Eintrag · Etym. Wb. des Deutschen (Pfeifer)
voll Adj.
voll Adj.
voll Adj. ‘gefüllt, bedeckt’, ahd. fol (8. Jh.), mhd. vol, asächs. ful, mnd. vul, mnl. nl. vol, aengl. full, anord. fullr, schwed. full, got. fulls (germ. *fulla-) und aind. pūrṇáḥ ‘voll, gefüllt’, lit. pìlnas, aslaw. plьnъ, russ. pólnyj (полный) ‘voll’ sowie (ablautend) lat. plēnus ‘voll’ sind alte Partizipialbildungen mit dem Suffix ie. -no-, führen also auf ie. *pḷno- bzw. *plēno- ‘angefüllt’ (im Germ. mit Assimilation von -ln- zu -ll-).
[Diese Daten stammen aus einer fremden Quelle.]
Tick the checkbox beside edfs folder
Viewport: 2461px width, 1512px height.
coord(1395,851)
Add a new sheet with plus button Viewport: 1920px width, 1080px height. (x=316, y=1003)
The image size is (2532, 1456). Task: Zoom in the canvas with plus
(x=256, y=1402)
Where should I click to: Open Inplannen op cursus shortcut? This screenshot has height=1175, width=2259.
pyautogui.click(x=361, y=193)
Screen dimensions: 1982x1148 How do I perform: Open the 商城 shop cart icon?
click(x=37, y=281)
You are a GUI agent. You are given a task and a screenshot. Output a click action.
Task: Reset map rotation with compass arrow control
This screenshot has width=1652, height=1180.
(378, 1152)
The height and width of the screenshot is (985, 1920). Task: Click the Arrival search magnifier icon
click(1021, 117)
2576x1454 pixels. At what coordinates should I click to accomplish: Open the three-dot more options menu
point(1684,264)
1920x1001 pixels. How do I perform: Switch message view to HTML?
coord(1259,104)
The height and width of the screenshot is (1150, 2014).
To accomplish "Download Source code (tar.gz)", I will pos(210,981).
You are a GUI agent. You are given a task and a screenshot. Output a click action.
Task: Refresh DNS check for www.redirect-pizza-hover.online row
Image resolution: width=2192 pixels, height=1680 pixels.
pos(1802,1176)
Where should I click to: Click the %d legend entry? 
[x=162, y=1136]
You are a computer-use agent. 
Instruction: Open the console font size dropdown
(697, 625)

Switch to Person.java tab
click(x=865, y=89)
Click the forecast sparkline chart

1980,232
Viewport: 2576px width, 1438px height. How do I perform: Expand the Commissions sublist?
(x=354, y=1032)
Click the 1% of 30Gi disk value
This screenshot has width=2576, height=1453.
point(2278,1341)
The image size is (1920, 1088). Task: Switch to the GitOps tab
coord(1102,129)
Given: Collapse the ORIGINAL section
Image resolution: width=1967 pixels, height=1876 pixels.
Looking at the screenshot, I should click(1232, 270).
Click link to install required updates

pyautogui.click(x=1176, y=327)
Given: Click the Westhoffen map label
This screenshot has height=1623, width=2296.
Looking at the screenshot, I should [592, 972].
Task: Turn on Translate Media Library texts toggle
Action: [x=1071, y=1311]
Vergleichbar sind griech. pimplánai (πιμπλάναι) ‘füllen’, lat. plēre ‘füllen’, so daß eine Wurzel ie. *pel(ə)-, *plē- ‘gießen, fließen, aufschütten, (ein)füllen’ zugrunde gelegt werden kann (wozu auch viel, s. d.). – vollends Adv. ‘völlig, ganz, überdies noch’ (17. Jh.), mit adverbiellem -s gebildet im Anschluß an spätmhd. vollent, das seinerseits (mit unorganischem -t) mhd. vollen Adv., ahd. follūn Adv. (8. Jh.), follon (9. Jh.) fortsetzt. völlig Adj. ‘gänzlich’, ahd. follīg ‘vollständig, sich ergänzend’ (11. Jh.; vgl. follī̌glīh Adj. ‘voll, reichlich, vollkommen’, um 1000, follī̌glīhho Adv., 10. Jh.), mhd. vollec, vollic ‘voll, vollständig, reichlich’. vollständig Adj. ‘aus allen zugehörigen Teilen bestehend, ganz’ (16. Jh.); Vollständigkeit f. (Anfang 16. Jh.). vollkommen Part.adj. ‘vollständig, vollendet, unübertrefflich’, ahd. folkoman ‘vollendet’ (Hs. 12. Jh.), mhd. volkomen, volkumen ‘ausgebildet, herangewachsen, vollständig’, Part. Prät. von ahd. fol(la)queman ‘zu einem Ziel gelangen, hinkommen, gelingen’ (um 1000), mhd. volkomen, volkumen Vb. ‘zum Ende, zum Ziele kommen, ausgeführt werden, sich ereignen’; Vollkommenheit f., mhd. volkomenheit; vervollkommnen Vb. ‘vollkommen machen, vervollständigen’ (vereinzelt 16. Jh., häufig ab 18. Jh.). Vollblut n. ‘reinrassiges Pferd’ (18. Jh.), nach engl. full-blood. vollstrecken Vb. ‘ausführen, verwirklichen’ (2. Hälfte 15. Jh.), eigentlich ‘bis zum Ende, zum Ziele strecken’. Vollmacht f. ‘einem anderen erteiltes Verfügungsrecht’, spätmhd. volmacht, vgl. afrz. plein pooir sowie nlat. plēnipotentia.